LOOP QUANTUM COSMOLOGY (LQC)
LQC deals with the canonical quantization of symmetry reduced models for general relativity, cosmological models for instance, adapting the techniques of loop quantum gravity to the reduced model under consideration. The main goal of this approach is to get a resolution of the classical singularities at the quantum level, by means of the quantum corrections coming from the geometry. This quantization program has been developed quite successfully in the case of homogeneous models. My main interest in this field of research is the extension of the LQC program to inhomogeneous models (midisuperspaces), such as Gowdy cosmologies.
Spinfoams, the covariant framework for loop quantum gravity, attempt to provide a discrete (and regularized) path integral formalism for quantum gravity. They provide transition amplitudes between quantum states of geometry (spin-network states). Spinfoam cosmology deals with the investigation of simple spinfoam configurations, as an attempt to model with them symmetry reduced models for general relativity, such as cosmological models. At this respect, I am not only interested in the possibility of actually being able to model cosmology using the spinfoam dynamics, but also in using these simple spinfoam configurations to understand the link between the covariant and the canonical dynamics.

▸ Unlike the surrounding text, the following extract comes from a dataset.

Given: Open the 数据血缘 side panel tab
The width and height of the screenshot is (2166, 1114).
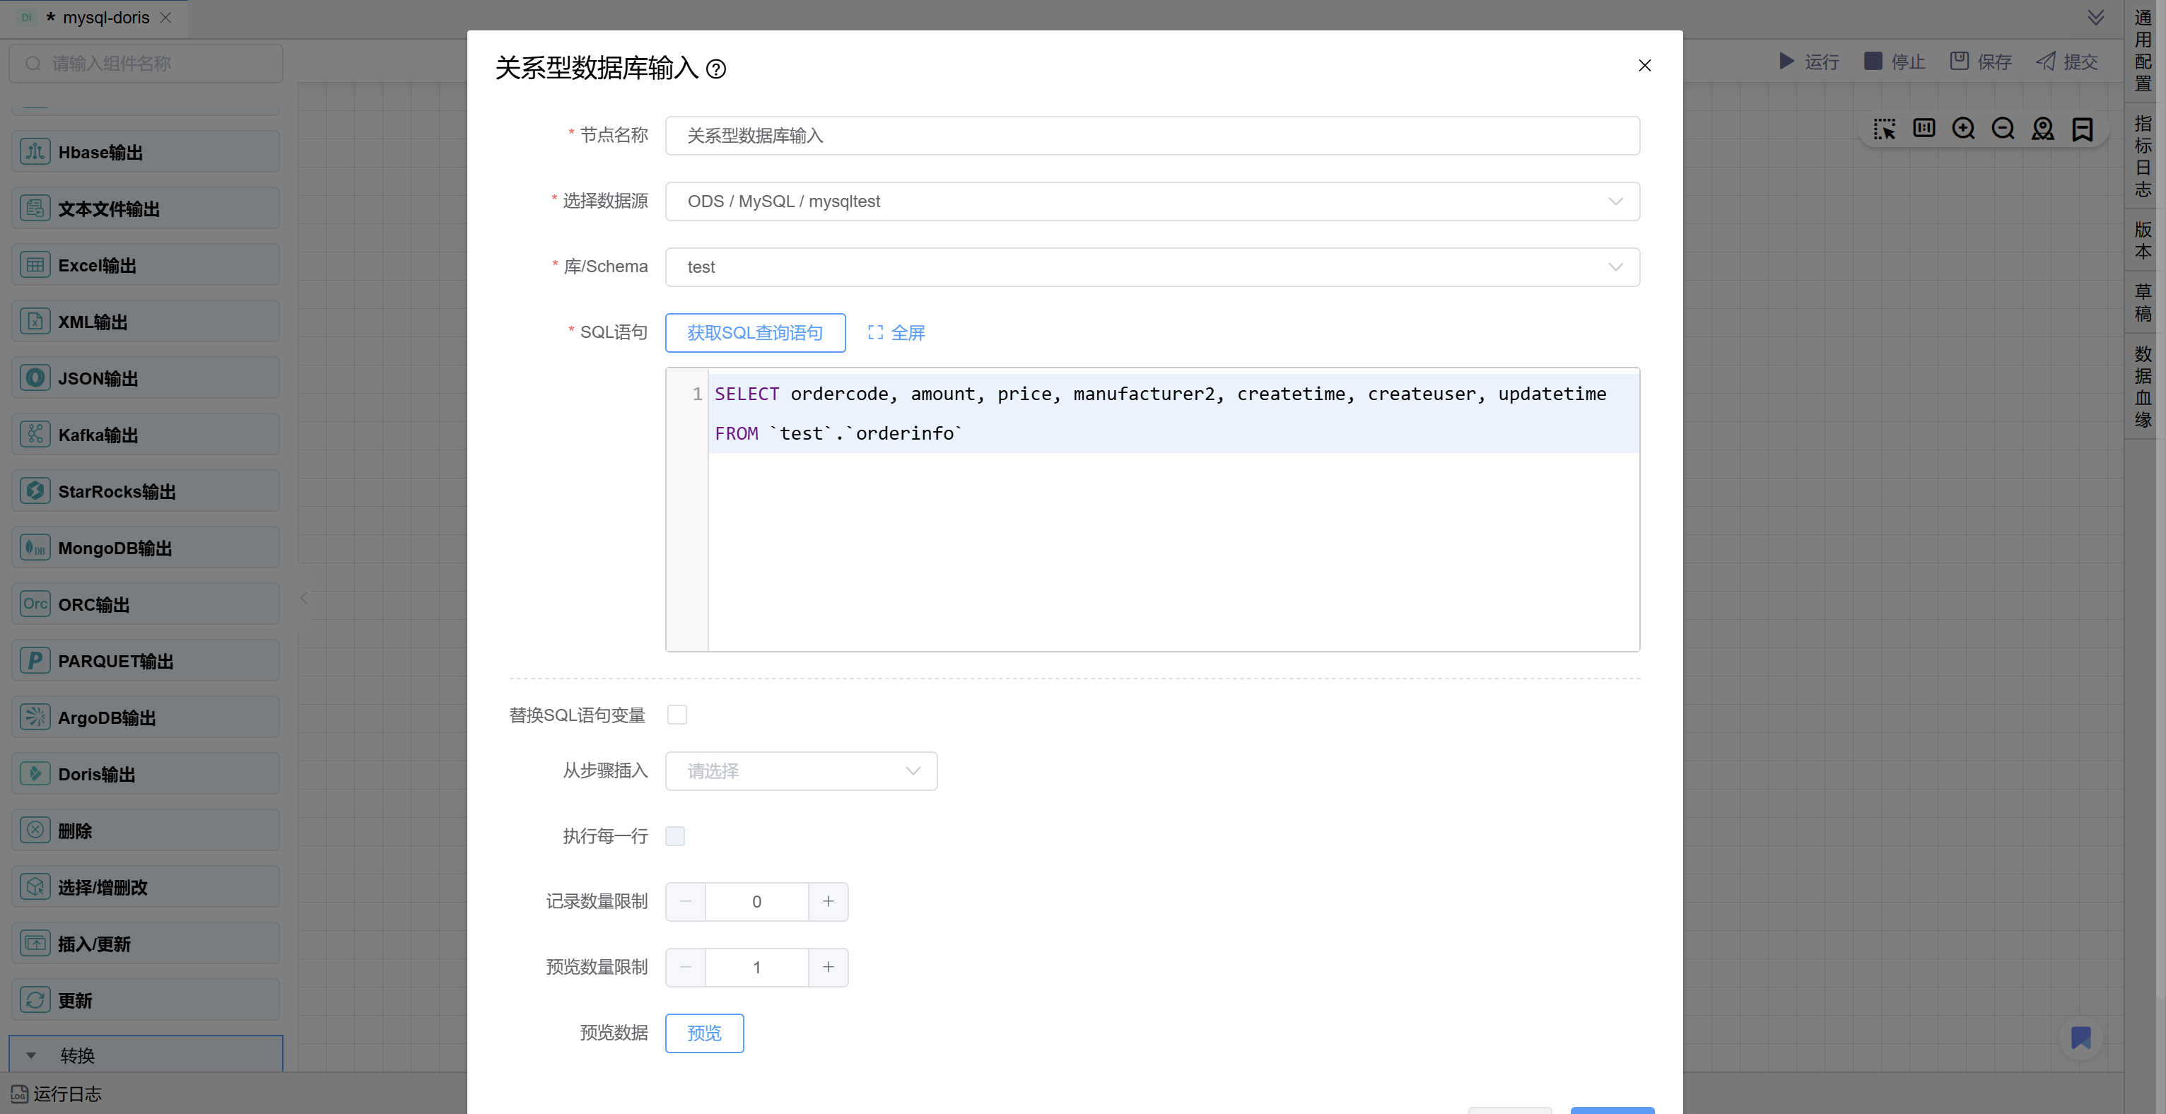Looking at the screenshot, I should pyautogui.click(x=2142, y=387).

COARSE-GRAINING OF TOY SPINFOAM MODELS
In order to confirm whether spinfoam models really provide a theory for quantum gravity, it is essential to investigate their continuum limit and check that it is in agreement with general relativity. One way to do this is to analyze their renormalization flow under coarse-graining. This task is highly complicated, mainly due to the fact that spinfam models for quantum gravity are based on Lie groups. As a starting point to go in this direction, one can define toy models based on finite groups still capturing, up to some extend, most of the main features of the full spinfoam models. These models provide a manageable arena to analyze the phase transition from the discrete to the continuum.